Hierarchical Inference and Closure Learning via Adaptive Surrogates for ODEs and PDEs

This paper proposes a hierarchical Bayesian framework that integrates adaptive surrogate models, such as Fourier Neural Operators and parametric PINNs, with ensemble MALA sampling to simultaneously infer individual system parameters and learn shared unknown dynamics via ML-based closure models for ODEs and PDEs.

Pengyu Zhang, Arnaud Vadeboncoeur, Alex Glyn-Davies, Mark Girolami

Published 2026-03-05
📖 5 min read🧠 Deep dive

Imagine you are a detective trying to solve a mystery, but you don't have the full picture. You have a bunch of similar crime scenes (physical systems), and you know the general rules of how the world works (the laws of physics), but you are missing two crucial pieces of the puzzle:

  1. The Specifics: Every crime scene has unique details (like the weight of a specific object or the initial speed of a car).
  2. The Missing Rule: There is a hidden, complicated law of nature that you don't know yet (like exactly how friction works in a specific type of engine).

This paper presents a clever new way for scientists and engineers to solve these mysteries simultaneously. They call it Hierarchical Inference and Closure Learning.

Here is a simple breakdown of how it works, using some creative analogies:

1. The "Classroom" Analogy (Hierarchical Inference)

Imagine a classroom of 20 students (the 20 different physical systems).

  • The Old Way: If you wanted to know how smart each student is, you would test them one by one, completely ignoring the others. If a student has bad test data (noise), you might get a wrong answer.
  • The New Way (Hierarchical): You realize these students are all in the same class. They share a common "population" intelligence. If Student A has messy data, you can look at Student B and Student C to help guess what Student A's true intelligence is.
  • The Result: By looking at the whole group together, you get a much more accurate estimate of each individual's specific traits, even if their personal data is a bit fuzzy.

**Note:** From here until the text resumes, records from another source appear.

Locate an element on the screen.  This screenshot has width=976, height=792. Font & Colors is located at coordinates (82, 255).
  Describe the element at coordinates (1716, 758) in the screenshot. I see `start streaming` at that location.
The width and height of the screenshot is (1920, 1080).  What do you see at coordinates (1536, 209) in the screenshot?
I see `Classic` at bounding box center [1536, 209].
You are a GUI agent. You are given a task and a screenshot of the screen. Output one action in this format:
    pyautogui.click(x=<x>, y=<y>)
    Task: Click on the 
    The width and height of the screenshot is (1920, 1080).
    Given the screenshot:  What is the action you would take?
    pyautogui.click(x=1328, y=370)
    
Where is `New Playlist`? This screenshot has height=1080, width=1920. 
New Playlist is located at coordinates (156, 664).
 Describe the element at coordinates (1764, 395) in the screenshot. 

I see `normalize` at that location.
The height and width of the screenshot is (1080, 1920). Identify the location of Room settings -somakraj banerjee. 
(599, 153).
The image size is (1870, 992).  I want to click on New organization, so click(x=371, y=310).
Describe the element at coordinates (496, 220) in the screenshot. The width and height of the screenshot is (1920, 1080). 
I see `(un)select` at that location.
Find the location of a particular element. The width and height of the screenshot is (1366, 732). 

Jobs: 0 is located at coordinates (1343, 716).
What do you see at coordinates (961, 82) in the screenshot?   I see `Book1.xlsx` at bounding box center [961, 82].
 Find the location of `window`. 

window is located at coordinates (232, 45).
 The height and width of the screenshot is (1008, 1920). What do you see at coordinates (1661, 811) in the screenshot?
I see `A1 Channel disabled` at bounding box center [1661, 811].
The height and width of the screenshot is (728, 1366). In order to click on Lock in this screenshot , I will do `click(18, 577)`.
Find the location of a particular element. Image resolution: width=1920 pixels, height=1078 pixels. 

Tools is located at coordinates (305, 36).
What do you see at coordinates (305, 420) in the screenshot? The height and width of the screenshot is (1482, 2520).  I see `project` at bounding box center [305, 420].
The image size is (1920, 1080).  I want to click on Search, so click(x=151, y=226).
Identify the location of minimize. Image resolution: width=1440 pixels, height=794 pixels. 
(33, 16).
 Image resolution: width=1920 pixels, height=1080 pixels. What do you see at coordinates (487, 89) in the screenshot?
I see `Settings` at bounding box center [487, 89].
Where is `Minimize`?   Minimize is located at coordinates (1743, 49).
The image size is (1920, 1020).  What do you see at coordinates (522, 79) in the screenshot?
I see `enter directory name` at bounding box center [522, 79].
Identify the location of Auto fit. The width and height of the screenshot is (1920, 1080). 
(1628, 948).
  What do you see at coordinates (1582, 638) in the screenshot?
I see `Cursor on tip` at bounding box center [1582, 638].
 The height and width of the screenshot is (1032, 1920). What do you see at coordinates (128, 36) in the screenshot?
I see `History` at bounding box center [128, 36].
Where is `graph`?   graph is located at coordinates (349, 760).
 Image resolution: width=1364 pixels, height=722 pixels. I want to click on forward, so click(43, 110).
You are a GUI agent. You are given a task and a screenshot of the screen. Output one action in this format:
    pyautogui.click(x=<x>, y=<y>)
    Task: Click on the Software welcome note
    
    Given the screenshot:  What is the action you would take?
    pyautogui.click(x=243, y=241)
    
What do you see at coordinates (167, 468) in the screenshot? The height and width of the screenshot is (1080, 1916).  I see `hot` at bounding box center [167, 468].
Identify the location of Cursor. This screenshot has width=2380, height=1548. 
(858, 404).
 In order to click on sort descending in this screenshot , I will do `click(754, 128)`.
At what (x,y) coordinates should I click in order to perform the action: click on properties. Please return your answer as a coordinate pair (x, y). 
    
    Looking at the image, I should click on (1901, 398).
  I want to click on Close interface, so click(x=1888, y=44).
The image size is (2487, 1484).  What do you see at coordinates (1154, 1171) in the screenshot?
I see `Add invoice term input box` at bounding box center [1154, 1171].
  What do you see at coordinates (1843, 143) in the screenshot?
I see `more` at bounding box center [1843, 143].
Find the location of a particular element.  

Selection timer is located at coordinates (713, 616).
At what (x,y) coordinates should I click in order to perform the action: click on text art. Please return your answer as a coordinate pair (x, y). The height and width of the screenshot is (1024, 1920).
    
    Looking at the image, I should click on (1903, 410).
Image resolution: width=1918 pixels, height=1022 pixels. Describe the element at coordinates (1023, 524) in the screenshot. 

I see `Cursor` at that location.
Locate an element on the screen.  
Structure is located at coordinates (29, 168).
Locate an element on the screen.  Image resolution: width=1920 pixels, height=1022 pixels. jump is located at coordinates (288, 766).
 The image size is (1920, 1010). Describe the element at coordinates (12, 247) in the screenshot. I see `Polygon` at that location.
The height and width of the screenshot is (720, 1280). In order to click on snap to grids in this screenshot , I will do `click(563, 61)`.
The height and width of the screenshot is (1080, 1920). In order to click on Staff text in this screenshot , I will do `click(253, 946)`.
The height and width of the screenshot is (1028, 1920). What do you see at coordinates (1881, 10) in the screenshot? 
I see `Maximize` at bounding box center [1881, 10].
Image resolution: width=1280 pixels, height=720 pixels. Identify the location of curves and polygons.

2. The "Ghost in the Machine" (Closure Learning)

Now, imagine you know the equation for how a car moves, but you don't know exactly how the engine vibrates when it gets hot. That missing vibration rule is the "Closure."

  • Instead of trying to write a complex math formula for this vibration (which is hard), the researchers use a Neural Network (a type of AI).
  • Think of the Neural Network as a shape-shifting clay model. It starts as a lump of clay. As the researchers feed it data from the 20 students, the clay slowly molds itself into the exact shape of the missing vibration rule.
  • The AI learns this rule by trial and error, trying to make the math match the real-world observations.

3. The "Speeding Ticket" Problem (The Computational Bottleneck)

Here is the big problem: To figure out the missing rule and the specific details, the computer has to run the physics simulation millions of times.

  • The Analogy: Imagine you are trying to find the perfect recipe for a cake. Every time you change an ingredient, you have to bake the cake, wait 45 minutes for it to cool, taste it, and then write down the result. If you need to do this 10,000 times, you will never finish.
  • The Solution (Surrogates): The researchers build a Fast-Forward Simulator (a Surrogate Model).
    • Instead of baking the real cake (running the slow, expensive physics simulation), they use a Magic Crystal Ball (the Surrogate).
    • The Crystal Ball predicts what the cake will taste like in 0.01 seconds.
    • Crucially, they train this Crystal Ball while they are solving the mystery. It learns to mimic the real physics so well that it becomes a perfect stand-in, saving them years of computing time.

4. The "Two-Level Dance" (Bilevel Optimization)

The whole process is a synchronized dance between two goals:

  1. The Detective's Goal: "I need to find the specific details of these 20 students." (This uses a method called MALA, which is like a smart random walk that explores all possibilities).
  2. The Teacher's Goal: "I need to teach the Crystal Ball to be a better predictor."

They do this in a loop:

  • The Detective takes a step to guess the details.
  • The Teacher uses that guess to train the Crystal Ball to be more accurate.
  • The Detective uses the new Crystal Ball to take a better step.
  • They keep dancing back and forth until they have solved the mystery and built a perfect Crystal Ball.

Why is this a big deal?

  • It handles the unknown: It doesn't just guess numbers; it learns entire missing laws of physics.
  • It handles the messy: It works even when the data is noisy or incomplete, by using the "classroom" effect to help each other out.
  • It's fast: By using the "Magic Crystal Ball" (Surrogate), it solves problems that would usually take weeks in just hours.

In summary: This paper gives scientists a super-tool to figure out the hidden rules of nature and the specific details of complex systems, even when they don't have perfect data, by letting a group of systems teach each other and using a fast AI assistant to speed up the math.